This method of 'visualizing' apples is challenging people on how different imagination works for different people.
When you picture something in your mind, what does it look like? Let's take a regular item like an apple, for example. Picture it for a few moments. What does it look like in your mind? Is it clear? Colorful? Author John Green recently blew people's minds on X (formerly known as Twitter), after sharing an illustration that shows how the process of imagination can look to different people.
"It's baffling to me that some of y'all see stuff in your mind," the author tweeted on October 1. "You SEE it? The way your eyes see? I always thought 'visualize' meant thinking of the words/ideas/feelings associated with a thing, not actual visuals. I am such a total 5 on this scale I didn't know 1-4 existed."
According to In The Know, the image first went viral in 2020 and is referred to as the "apple visualization scale." It features five different silhouettes of the human head against a black background. Each image has a particular depiction of an apple. People can use a scale of 1 to 5 to visualize an apple. If you imagine an apple to look like the apple at 1, you visualize a clear image of the fruit whenever it is mentioned. But as you go up the scale, the details decrease considerably. By 5, you don't see a vivid image of the apple in your mind when thinking of one.
It's baffling to me that some of y'all see stuff in your mind. You SEE it? The way your eyes see? I always thought "visualize" meant thinking of the words/ideas/feelings associated with a thing, not actual visuals.
— John Green (@johngreen) October 1, 2023
I am such a total 5 on this scale I didn't know 1-4 existed. pic.twitter.com/BSkXPVrmEq
Apparently, this exercise can reportedly be used to determine whether someone has aphantasia, which is the inability to create mental imagery. It is not any medical condition or disability, but it just means your mind works differently, according to the Cleveland Clinic. Having it means you do not have a visual imagination, keeping you from picturing things in your mind. A person with aphantasia has a brain that does not form or use mental images as part of their thinking or imagination.
Yeah for me everything has always been made out of language, so language is a natural fit. I feel like if I could picture things with my mind, I'd want to make visual art or movies or video games or something.
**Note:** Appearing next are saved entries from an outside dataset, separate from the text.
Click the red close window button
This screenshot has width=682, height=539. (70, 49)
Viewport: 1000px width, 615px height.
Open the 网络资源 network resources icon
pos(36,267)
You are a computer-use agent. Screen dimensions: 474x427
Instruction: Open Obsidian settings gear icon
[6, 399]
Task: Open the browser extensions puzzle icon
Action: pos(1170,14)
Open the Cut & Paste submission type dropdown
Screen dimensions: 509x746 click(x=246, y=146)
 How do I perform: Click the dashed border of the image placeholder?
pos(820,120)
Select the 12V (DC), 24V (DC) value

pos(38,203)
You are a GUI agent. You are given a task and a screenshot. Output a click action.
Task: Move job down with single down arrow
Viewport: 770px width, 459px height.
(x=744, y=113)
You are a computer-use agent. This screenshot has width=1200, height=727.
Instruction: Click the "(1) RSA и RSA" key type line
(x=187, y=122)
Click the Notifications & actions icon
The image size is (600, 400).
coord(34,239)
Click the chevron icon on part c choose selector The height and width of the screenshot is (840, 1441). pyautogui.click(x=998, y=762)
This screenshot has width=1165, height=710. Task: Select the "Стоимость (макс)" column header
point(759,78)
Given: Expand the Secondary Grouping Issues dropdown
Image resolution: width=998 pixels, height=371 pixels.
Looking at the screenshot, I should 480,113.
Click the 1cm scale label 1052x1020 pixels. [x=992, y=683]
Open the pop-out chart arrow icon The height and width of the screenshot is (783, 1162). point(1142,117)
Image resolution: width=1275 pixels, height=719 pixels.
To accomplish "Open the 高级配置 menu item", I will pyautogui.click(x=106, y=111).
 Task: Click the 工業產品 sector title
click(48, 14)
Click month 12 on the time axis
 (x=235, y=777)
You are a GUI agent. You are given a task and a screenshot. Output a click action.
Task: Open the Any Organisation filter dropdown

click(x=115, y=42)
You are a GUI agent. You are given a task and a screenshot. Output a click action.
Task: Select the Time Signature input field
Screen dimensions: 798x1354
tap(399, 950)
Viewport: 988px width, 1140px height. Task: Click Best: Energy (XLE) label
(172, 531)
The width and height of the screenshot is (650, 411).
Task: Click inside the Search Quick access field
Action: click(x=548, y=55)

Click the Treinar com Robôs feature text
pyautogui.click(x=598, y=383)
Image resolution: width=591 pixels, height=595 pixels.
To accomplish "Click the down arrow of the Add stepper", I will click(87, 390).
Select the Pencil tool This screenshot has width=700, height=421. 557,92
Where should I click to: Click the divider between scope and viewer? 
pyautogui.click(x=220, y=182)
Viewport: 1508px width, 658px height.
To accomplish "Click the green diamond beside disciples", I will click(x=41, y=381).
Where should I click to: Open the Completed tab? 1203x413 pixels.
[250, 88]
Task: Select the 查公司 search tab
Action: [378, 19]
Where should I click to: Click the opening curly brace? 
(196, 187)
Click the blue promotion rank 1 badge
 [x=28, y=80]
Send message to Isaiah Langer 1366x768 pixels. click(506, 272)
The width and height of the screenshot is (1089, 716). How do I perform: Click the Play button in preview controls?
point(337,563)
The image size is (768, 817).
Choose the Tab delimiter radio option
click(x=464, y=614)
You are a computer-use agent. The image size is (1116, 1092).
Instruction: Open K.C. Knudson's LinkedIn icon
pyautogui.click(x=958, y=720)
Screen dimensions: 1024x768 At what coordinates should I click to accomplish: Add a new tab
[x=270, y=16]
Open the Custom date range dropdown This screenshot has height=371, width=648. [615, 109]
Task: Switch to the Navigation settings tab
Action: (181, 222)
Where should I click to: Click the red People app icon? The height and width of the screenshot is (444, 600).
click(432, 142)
— John Green (@johngreen) October 1, 2023
"The Fault in Our Stars" writer's tweet has over 22 million views and has wowed many of his followers to test their own minds against the scale. Green wrote in another tweet on X, "This may also be why I am often wrong about what's behind a particular cabinet in our kitchen even though I have lived in this house for a decade. I also cannot, like, tell you the layout of a room unless I'm in that room and looking at the layout. And I have no sense of direction. None. Is there something wrong with me?!"
@nicholeeze1 asked the author, "When you're reading does it turn into a movie? Can you 'see' characters??" To which the 46-year-old replied, "No, it's just text. Very occasionally--I can count the number of times it's happened on one hand--I will suddenly feel as if I can glimpse something visually that's in a story, but 99.99% of the time, it's just text. Is that unusual? Now I'm freaking out!"
@SimsYStuart responded to the writer, telling him he had nothing to worry about. "You’re experiencing what’s called aphantasia and it freaked me out too when I first learned about people like you. But I come from the opposite direction - I’m hyperphantasiac which means within my imagination I experience visual, hearing, smell/taste and touch. And I always assumed everyone else experienced something similar," they wrote. What do YOU see?
This is still blowing my mind lol
— Mary (@gnomishly) February 7, 2020
Close your eyes and imagine an apple. What do you see?